Detecting Duplicate Stack Overflow Questions Exploiting the Textual Information, and a Semantic-based Tag Hierarchy

More Info
expand_more

Abstract

The users of the most widespread Software Engineering dedicated forum, Stack Overflow (SO), are confronted by the issue of posting duplicate questions and spending time waiting for an answer. Currently, only the SO users with a high reputation and the moderators manually determine this type of post. Hence, an automatic solution can save substantial time and work. As a solution, we propose a system split into three components.
First, the textual information component is an ML-based solution to decide whether a question pair is a duplicate or not by analyzing its encoded version. Additionally, we use the Doc2Vec model for question embedding, which considers the title and body as input. As a second feature, we build a tag analyzer.
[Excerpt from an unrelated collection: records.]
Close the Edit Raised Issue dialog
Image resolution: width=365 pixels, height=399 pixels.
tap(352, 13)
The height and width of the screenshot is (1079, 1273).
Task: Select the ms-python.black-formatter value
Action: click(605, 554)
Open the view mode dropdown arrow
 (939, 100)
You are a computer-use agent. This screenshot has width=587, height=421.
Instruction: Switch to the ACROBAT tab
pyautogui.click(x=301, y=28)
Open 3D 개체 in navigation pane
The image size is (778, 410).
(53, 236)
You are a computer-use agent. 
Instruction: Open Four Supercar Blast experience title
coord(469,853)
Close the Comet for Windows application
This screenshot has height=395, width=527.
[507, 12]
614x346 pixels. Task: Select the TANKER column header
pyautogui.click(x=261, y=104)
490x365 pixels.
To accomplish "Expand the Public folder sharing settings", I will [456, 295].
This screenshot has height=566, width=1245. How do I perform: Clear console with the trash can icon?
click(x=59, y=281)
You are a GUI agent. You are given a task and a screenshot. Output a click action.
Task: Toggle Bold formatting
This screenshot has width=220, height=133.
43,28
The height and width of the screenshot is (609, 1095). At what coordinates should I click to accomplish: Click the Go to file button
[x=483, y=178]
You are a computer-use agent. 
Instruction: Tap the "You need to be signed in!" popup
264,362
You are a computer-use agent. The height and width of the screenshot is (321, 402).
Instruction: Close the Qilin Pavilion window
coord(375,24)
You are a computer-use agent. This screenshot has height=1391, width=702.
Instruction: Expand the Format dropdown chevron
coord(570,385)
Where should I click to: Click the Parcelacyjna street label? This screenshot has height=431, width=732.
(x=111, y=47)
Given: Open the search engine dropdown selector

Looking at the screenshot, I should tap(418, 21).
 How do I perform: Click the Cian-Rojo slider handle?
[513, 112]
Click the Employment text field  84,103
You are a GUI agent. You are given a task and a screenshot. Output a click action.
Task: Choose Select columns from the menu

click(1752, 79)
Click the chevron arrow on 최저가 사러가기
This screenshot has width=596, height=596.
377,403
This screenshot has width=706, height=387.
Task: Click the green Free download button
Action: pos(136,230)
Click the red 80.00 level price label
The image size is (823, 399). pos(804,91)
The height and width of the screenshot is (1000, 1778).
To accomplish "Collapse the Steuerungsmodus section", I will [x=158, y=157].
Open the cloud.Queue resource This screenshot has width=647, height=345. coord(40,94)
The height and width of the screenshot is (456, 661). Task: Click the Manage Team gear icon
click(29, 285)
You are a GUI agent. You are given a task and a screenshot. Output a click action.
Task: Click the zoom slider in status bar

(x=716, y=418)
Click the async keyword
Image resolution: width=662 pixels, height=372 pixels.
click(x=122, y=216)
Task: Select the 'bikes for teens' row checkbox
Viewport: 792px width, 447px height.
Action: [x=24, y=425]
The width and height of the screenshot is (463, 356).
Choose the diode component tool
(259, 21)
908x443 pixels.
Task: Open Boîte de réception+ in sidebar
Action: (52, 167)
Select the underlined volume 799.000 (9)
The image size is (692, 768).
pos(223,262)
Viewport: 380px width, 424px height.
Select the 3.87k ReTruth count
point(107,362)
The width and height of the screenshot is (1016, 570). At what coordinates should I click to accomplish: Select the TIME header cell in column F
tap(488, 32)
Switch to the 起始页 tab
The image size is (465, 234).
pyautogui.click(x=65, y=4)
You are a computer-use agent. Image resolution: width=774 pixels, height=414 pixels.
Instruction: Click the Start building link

Lastly, we introduce a novel element for improving the results - a semantic-based tag hierarchy. To give a better overview of the usefulness of using this kind of hierarchy, we explore different hierarchies - built fully automated or manually adjusted, iterating through their construction and the number of depth levels. As baselines, we compare the results against the Gaussian Naive Bayes, Decision Tree, and K-Nearest Neighbours classifiers, analyzing only
the question’s pair textual information. As a result, the Logistic Regression and SVM classifiers, along with the tags and hierarchy, obtain better results than all the baselines.Our best configuration achieves a 92.10% accuracy, 91.68% recall, and 92.10% F1-score.